Anna vio como se abría y cerraba la boca de la chica morena, en una especie de grito silencioso mezclado con rápidas bocanadas de aire. Miró a los demás, preocupada.
—¿Eso es normal?
Vito se rascó una oreja de manera insistente, casi agresiva.
—No tengo ni idea.
En la pantalla de la consola de Ismael y en el monitor de la joven, la línea seguía de un rojo amenazante.
—Lleva ahí dentro ya más de quince minutos, esto no puede ser bueno. —Aaron agachó la cabeza y fijó la vista en el monitor del portátil, como si entendiera algo de lo que indicaban las gráficas de los distintos programas abiertos—. ¿Qué hacemos? ¿Deberíamos despertarlo? Eso podría ser peligroso, ¿no?
Anna se cubrió el rostro, cansada. Se había sentado en el filo de una de las cabinas vacías, pero ahora se puso de pie, con lentitud.
—Me pregunto… —Tomó entre sus brazos la mochila de Ismael y la abrió con cuidado. En apenas unos segundos sacó del interior un artilugio que todos reconocieron al instante—. Tiene otra diadema.
—No —prohibió Sammy con firmeza—. Ni se te ocurra. Ya es bastante arriesgado lo que está haciendo don Valiente, y se supone que él es un experto.
—¡Podemos estar aquí todo el día, Sammy! Este es capaz de estar tirándole los tejos a la chica en vez de despertarla.
—¿Y cómo sabemos que tú no vas a hacer lo mismo? —Por su gesto, fue evidente que Sammy se había arrepentido de su pregunta nada más hacerla. Aun así, Anna le dedicó una mirada hinchada de rencor.
Aaron dejó escapar una risilla.
—Venga ya, Sammy. Anna tiene razón —dijo—. Está pasando algo extraño. Ismael no debería estar tardando tanto. —Arrugó la frente en un claro gesto de consternación—. ¿Qué hacemos entonces?
Anna no respondió. Con las manos todavía temblorosas, le pasó la diadema a Vito, que la examinó a conciencia.
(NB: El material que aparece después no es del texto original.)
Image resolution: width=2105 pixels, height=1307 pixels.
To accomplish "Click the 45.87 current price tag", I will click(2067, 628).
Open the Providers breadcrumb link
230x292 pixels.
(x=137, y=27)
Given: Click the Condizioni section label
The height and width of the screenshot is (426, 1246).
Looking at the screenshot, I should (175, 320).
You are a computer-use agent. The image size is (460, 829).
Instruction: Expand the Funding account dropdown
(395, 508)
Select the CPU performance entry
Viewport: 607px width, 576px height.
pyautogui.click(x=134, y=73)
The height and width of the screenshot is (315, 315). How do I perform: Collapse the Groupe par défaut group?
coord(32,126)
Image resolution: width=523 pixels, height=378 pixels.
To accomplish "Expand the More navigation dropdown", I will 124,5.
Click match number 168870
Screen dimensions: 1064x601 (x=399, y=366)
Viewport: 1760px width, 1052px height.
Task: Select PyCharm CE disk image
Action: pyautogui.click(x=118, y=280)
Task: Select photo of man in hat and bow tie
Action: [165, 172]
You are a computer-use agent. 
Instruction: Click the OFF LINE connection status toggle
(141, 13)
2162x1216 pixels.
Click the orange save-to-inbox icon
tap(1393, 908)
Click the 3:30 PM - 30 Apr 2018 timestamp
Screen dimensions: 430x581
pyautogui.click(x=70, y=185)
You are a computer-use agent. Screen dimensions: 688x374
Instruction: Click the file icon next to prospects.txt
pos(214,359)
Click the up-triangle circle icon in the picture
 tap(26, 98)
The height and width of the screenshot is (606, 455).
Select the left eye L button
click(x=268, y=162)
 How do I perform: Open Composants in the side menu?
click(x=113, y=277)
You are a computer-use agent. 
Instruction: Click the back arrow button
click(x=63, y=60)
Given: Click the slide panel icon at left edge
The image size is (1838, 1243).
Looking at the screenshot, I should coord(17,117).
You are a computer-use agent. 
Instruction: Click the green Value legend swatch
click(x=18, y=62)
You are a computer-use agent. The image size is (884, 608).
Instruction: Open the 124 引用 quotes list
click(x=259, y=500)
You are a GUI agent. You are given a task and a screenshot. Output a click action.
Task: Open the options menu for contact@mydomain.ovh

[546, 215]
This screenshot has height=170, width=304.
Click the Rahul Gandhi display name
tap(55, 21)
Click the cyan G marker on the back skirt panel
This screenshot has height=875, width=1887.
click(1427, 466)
—La batería está a tope —le informó—. No debería haber ningún problema. Puedo activar otro canal desde el portátil de Ismael, con los mismos protocolos para evitar las alarmas. He visto cómo lo hacía, es sencillo. —Se dirigió a Anna, algo confuso—. ¿Seguro que quieres hacer esto? No tengo ni idea de cómo funcionará si entras en un espacio onírico que ya de por sí están compartiendo dos personas.
—Dadme diez minutos. Sacaré a Ismael de cualquier lío en el que se haya metido.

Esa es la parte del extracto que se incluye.